[Task data]

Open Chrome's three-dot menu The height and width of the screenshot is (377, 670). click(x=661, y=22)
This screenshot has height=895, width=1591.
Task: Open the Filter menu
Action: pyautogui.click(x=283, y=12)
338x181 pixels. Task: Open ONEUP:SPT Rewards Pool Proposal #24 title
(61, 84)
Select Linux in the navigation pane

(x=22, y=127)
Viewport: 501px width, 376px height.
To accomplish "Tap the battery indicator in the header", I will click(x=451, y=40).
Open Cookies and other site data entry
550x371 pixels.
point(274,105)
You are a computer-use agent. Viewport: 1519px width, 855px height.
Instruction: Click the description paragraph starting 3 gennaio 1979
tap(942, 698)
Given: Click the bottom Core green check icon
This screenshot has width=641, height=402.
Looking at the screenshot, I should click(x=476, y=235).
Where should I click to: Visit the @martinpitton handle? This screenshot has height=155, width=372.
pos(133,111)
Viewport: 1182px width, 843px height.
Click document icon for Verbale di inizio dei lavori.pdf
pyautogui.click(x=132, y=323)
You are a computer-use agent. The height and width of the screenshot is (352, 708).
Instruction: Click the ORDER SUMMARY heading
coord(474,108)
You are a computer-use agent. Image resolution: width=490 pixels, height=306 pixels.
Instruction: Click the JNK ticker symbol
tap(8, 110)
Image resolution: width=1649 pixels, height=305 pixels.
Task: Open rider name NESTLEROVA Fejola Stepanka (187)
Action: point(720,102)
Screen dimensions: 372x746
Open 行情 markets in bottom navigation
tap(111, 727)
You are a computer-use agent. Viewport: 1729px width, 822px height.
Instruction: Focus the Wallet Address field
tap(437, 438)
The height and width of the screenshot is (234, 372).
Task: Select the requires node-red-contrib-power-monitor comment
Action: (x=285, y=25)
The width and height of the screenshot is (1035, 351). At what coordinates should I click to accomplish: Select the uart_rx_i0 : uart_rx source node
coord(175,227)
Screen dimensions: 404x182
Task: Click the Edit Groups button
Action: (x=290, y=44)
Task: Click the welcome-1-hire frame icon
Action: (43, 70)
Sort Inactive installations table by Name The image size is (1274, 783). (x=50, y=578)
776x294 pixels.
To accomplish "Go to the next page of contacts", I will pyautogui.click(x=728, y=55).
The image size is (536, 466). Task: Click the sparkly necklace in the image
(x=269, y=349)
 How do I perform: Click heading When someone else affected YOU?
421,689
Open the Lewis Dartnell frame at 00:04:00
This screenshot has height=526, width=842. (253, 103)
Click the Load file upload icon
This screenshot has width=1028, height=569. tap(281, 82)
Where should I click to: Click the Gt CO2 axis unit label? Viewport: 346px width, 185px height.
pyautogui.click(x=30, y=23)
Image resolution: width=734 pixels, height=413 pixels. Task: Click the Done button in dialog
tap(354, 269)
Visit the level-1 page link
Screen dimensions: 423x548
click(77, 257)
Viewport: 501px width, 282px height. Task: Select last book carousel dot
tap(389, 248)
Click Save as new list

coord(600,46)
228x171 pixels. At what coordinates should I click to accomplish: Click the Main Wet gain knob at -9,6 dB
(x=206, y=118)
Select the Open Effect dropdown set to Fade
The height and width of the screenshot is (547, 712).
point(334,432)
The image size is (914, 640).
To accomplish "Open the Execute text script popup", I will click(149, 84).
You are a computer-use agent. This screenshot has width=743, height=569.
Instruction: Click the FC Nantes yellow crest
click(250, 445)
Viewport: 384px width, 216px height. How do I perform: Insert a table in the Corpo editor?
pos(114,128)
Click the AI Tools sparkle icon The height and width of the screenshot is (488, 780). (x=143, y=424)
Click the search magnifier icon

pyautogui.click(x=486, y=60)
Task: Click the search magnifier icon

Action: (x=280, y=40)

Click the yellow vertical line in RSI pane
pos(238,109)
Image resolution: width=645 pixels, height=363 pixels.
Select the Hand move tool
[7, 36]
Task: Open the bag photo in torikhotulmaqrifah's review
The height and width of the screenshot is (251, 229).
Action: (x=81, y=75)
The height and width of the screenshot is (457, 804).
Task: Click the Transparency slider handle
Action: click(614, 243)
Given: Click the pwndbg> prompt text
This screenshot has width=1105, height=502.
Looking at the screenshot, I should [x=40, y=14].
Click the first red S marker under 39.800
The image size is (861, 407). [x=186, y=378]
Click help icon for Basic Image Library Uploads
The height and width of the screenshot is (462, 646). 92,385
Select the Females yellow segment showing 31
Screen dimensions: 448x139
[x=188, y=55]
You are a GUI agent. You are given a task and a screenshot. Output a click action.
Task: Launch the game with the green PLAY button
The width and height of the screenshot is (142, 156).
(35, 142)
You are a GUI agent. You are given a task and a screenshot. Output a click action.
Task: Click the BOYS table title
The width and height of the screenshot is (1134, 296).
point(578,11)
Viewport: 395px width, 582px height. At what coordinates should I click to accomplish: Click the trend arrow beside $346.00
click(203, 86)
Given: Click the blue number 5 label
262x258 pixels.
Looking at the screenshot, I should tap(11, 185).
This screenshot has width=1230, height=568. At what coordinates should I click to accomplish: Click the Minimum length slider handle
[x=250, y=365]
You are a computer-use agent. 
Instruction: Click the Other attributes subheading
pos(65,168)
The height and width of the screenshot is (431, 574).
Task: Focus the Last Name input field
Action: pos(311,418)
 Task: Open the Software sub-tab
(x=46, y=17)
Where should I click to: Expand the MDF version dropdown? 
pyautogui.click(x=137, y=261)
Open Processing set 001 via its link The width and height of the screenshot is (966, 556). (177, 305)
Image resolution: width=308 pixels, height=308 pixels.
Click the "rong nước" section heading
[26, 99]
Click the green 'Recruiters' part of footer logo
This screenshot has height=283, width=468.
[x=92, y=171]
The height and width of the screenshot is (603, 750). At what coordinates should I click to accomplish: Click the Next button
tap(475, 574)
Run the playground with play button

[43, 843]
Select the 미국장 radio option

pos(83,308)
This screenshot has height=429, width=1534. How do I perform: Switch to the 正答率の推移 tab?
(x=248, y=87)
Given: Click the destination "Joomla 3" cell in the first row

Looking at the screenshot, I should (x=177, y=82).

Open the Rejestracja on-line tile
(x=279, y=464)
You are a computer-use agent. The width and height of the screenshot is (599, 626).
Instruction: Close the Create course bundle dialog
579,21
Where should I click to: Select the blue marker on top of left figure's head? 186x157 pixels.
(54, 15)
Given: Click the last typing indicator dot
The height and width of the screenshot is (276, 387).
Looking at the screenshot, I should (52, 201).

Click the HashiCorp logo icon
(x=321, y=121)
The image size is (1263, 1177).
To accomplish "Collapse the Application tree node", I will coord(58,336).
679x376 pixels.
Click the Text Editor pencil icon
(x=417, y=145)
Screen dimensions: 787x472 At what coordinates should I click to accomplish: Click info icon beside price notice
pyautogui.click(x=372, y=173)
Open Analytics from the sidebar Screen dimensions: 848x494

[Problem to work on] Rewrite all of the records above, substituting "screen-control agent" for every occurrence of "computer-use agent" and keeping everything else the same.

[Problem solution]
Open Chrome's three-dot menu The height and width of the screenshot is (377, 670). click(x=661, y=22)
This screenshot has height=895, width=1591.
Task: Open the Filter menu
Action: pyautogui.click(x=283, y=12)
338x181 pixels. Task: Open ONEUP:SPT Rewards Pool Proposal #24 title
(61, 84)
Select Linux in the navigation pane

(x=22, y=127)
Viewport: 501px width, 376px height.
To accomplish "Tap the battery indicator in the header", I will click(x=451, y=40).
Open Cookies and other site data entry
550x371 pixels.
point(274,105)
You are a screen-control agent. Viewport: 1519px width, 855px height.
Instruction: Click the description paragraph starting 3 gennaio 1979
tap(942, 698)
Given: Click the bottom Core green check icon
This screenshot has width=641, height=402.
Looking at the screenshot, I should click(x=476, y=235).
Where should I click to: Visit the @martinpitton handle? This screenshot has height=155, width=372.
pos(133,111)
Viewport: 1182px width, 843px height.
Click document icon for Verbale di inizio dei lavori.pdf
pyautogui.click(x=132, y=323)
You are a screen-control agent. The height and width of the screenshot is (352, 708).
Instruction: Click the ORDER SUMMARY heading
coord(474,108)
You are a screen-control agent. Image resolution: width=490 pixels, height=306 pixels.
Instruction: Click the JNK ticker symbol
tap(8, 110)
Image resolution: width=1649 pixels, height=305 pixels.
Task: Open rider name NESTLEROVA Fejola Stepanka (187)
Action: point(720,102)
Screen dimensions: 372x746
Open 行情 markets in bottom navigation
tap(111, 727)
You are a screen-control agent. Viewport: 1729px width, 822px height.
Instruction: Focus the Wallet Address field
tap(437, 438)
The height and width of the screenshot is (234, 372).
Task: Select the requires node-red-contrib-power-monitor comment
Action: (x=285, y=25)
The width and height of the screenshot is (1035, 351). At what coordinates should I click to accomplish: Select the uart_rx_i0 : uart_rx source node
coord(175,227)
Screen dimensions: 404x182
Task: Click the Edit Groups button
Action: (x=290, y=44)
Task: Click the welcome-1-hire frame icon
Action: (43, 70)
Sort Inactive installations table by Name The image size is (1274, 783). (x=50, y=578)
776x294 pixels.
To accomplish "Go to the next page of contacts", I will pyautogui.click(x=728, y=55).
The image size is (536, 466). Task: Click the sparkly necklace in the image
(x=269, y=349)
 How do I perform: Click heading When someone else affected YOU?
421,689
Open the Lewis Dartnell frame at 00:04:00
This screenshot has height=526, width=842. (253, 103)
Click the Load file upload icon
This screenshot has width=1028, height=569. tap(281, 82)
Where should I click to: Click the Gt CO2 axis unit label? Viewport: 346px width, 185px height.
pyautogui.click(x=30, y=23)
Image resolution: width=734 pixels, height=413 pixels. Task: Click the Done button in dialog
tap(354, 269)
Visit the level-1 page link
Screen dimensions: 423x548
click(77, 257)
Viewport: 501px width, 282px height. Task: Select last book carousel dot
tap(389, 248)
Click Save as new list

coord(600,46)
228x171 pixels. At what coordinates should I click to accomplish: Click the Main Wet gain knob at -9,6 dB
(x=206, y=118)
Select the Open Effect dropdown set to Fade
The height and width of the screenshot is (547, 712).
point(334,432)
The image size is (914, 640).
To accomplish "Open the Execute text script popup", I will click(149, 84).
You are a screen-control agent. This screenshot has width=743, height=569.
Instruction: Click the FC Nantes yellow crest
click(250, 445)
Viewport: 384px width, 216px height. How do I perform: Insert a table in the Corpo editor?
pos(114,128)
Click the AI Tools sparkle icon The height and width of the screenshot is (488, 780). (x=143, y=424)
Click the search magnifier icon

pyautogui.click(x=486, y=60)
Task: Click the search magnifier icon

Action: (x=280, y=40)

Click the yellow vertical line in RSI pane
pos(238,109)
Image resolution: width=645 pixels, height=363 pixels.
Select the Hand move tool
[7, 36]
Task: Open the bag photo in torikhotulmaqrifah's review
The height and width of the screenshot is (251, 229).
Action: (x=81, y=75)
The height and width of the screenshot is (457, 804).
Task: Click the Transparency slider handle
Action: click(614, 243)
Given: Click the pwndbg> prompt text
This screenshot has width=1105, height=502.
Looking at the screenshot, I should [x=40, y=14].
Click the first red S marker under 39.800
The image size is (861, 407). [x=186, y=378]
Click help icon for Basic Image Library Uploads
The height and width of the screenshot is (462, 646). 92,385
Select the Females yellow segment showing 31
Screen dimensions: 448x139
[x=188, y=55]
You are a GUI agent. You are given a task and a screenshot. Output a click action.
Task: Launch the game with the green PLAY button
The width and height of the screenshot is (142, 156).
(35, 142)
You are a GUI agent. You are given a task and a screenshot. Output a click action.
Task: Click the BOYS table title
The width and height of the screenshot is (1134, 296).
point(578,11)
Viewport: 395px width, 582px height. At what coordinates should I click to accomplish: Click the trend arrow beside $346.00
click(203, 86)
Given: Click the blue number 5 label
262x258 pixels.
Looking at the screenshot, I should tap(11, 185).
This screenshot has width=1230, height=568. At what coordinates should I click to accomplish: Click the Minimum length slider handle
[x=250, y=365]
You are a screen-control agent. 
Instruction: Click the Other attributes subheading
pos(65,168)
The height and width of the screenshot is (431, 574).
Task: Focus the Last Name input field
Action: pos(311,418)
 Task: Open the Software sub-tab
(x=46, y=17)
Where should I click to: Expand the MDF version dropdown? 
pyautogui.click(x=137, y=261)
Open Processing set 001 via its link The width and height of the screenshot is (966, 556). (177, 305)
Image resolution: width=308 pixels, height=308 pixels.
Click the "rong nước" section heading
[26, 99]
Click the green 'Recruiters' part of footer logo
This screenshot has height=283, width=468.
[x=92, y=171]
The height and width of the screenshot is (603, 750). At what coordinates should I click to accomplish: Click the Next button
tap(475, 574)
Run the playground with play button

[43, 843]
Select the 미국장 radio option

pos(83,308)
This screenshot has height=429, width=1534. How do I perform: Switch to the 正答率の推移 tab?
(x=248, y=87)
Given: Click the destination "Joomla 3" cell in the first row

Looking at the screenshot, I should (x=177, y=82).

Open the Rejestracja on-line tile
(x=279, y=464)
You are a screen-control agent. The width and height of the screenshot is (599, 626).
Instruction: Close the Create course bundle dialog
579,21
Where should I click to: Select the blue marker on top of left figure's head? 186x157 pixels.
(54, 15)
Given: Click the last typing indicator dot
The height and width of the screenshot is (276, 387).
Looking at the screenshot, I should (52, 201).

Click the HashiCorp logo icon
(x=321, y=121)
The image size is (1263, 1177).
To accomplish "Collapse the Application tree node", I will coord(58,336).
679x376 pixels.
Click the Text Editor pencil icon
(x=417, y=145)
Screen dimensions: 787x472 At what coordinates should I click to accomplish: Click info icon beside price notice
pyautogui.click(x=372, y=173)
Open Analytics from the sidebar Screen dimensions: 848x494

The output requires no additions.